- SUPPLIED RECORDS

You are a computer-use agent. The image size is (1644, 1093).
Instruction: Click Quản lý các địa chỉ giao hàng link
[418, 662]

...

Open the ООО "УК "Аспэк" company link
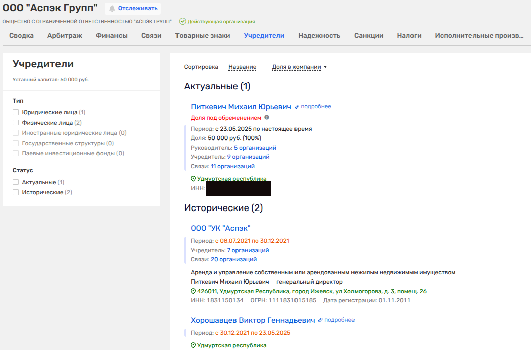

--

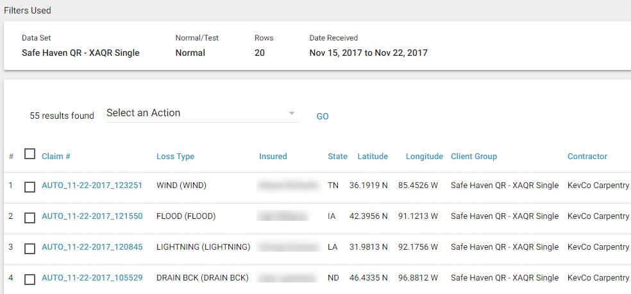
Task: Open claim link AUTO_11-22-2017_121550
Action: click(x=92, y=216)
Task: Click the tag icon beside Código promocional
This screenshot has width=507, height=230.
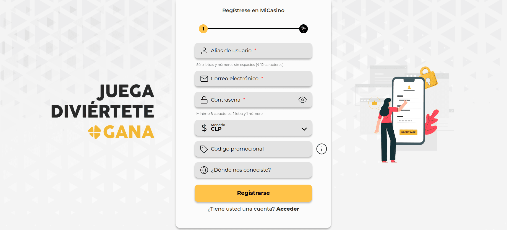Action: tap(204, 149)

- WHAT THE TASK ASKS
Output the rows between the lines holding "Task: Click the" and "Action: tap(204, 149)", inclusive, as a Markdown table with columns Nr and Line, one numbered row per line and no blank lines. Leave the pictures out of the answer.

- ANSWER TO THE TASK
| Nr | Line |
|---|---|
| 1 | Task: Click the tag icon beside Código promocional |
| 2 | This screenshot has width=507, height=230. |
| 3 | Action: tap(204, 149) |